» **EXCERPTED RECORDS**
--

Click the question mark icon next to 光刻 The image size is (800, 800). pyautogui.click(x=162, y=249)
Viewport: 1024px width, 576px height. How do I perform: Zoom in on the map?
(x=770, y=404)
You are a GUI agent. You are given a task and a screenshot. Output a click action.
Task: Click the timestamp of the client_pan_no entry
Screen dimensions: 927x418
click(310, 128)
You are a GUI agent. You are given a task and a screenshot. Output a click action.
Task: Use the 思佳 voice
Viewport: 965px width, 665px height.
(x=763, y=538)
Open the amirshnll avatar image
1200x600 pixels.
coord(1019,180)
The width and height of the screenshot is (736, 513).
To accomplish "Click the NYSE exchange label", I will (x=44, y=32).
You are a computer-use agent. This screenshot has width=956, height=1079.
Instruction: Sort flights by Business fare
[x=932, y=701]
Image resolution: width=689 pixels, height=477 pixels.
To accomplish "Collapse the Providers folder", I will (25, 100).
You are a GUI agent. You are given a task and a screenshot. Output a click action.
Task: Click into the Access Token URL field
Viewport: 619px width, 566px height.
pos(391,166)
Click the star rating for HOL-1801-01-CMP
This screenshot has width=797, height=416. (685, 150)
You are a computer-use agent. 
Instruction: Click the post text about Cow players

--

» **HOW TO COMPLETE THIS TASK**
The reply must hold exactly the lines from the one containing "Viewport: 619px width, 566px height." to the last line of the entries, and nothing more.

» **WRITTEN RESPONSE**
Viewport: 619px width, 566px height.
pos(391,166)
Click the star rating for HOL-1801-01-CMP
This screenshot has width=797, height=416. (685, 150)
You are a computer-use agent. 
Instruction: Click the post text about Cow players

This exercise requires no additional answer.